━━━━━ Given information ━━━━━

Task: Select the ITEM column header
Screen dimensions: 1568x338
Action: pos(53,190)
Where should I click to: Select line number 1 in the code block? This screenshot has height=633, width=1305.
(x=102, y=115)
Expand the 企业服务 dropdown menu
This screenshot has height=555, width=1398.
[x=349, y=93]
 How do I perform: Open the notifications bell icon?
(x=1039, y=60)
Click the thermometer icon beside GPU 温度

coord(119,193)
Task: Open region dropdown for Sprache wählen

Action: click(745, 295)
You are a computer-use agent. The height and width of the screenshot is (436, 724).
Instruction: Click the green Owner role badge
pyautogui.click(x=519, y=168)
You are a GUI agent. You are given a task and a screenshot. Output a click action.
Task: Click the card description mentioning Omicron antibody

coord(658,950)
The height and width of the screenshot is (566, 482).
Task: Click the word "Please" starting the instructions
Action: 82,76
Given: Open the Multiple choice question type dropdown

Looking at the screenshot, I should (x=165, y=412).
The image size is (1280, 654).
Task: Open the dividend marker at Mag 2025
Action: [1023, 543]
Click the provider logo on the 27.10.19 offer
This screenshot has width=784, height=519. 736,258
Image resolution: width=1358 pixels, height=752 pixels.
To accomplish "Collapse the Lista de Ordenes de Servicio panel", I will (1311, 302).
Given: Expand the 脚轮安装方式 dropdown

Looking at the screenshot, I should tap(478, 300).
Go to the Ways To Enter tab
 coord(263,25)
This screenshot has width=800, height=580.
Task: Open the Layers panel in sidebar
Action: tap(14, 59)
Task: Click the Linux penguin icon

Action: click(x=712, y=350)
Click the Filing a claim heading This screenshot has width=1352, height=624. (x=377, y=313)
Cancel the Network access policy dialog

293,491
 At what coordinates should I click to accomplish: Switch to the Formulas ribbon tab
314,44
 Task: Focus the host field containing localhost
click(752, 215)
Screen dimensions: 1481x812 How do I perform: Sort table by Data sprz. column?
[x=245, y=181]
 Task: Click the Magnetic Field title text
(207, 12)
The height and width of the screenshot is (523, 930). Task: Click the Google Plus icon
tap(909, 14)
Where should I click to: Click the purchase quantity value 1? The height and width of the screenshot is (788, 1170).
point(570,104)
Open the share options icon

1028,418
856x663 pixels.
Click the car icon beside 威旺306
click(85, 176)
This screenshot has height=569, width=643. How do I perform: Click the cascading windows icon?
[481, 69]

━━━━━

What to work on: Show every line above in which the word "agent" occurs.

Output for this task:
You are a computer-use agent. The height and width of the screenshot is (436, 724).
You are a GUI agent. You are given a task and a screenshot. Output a click action.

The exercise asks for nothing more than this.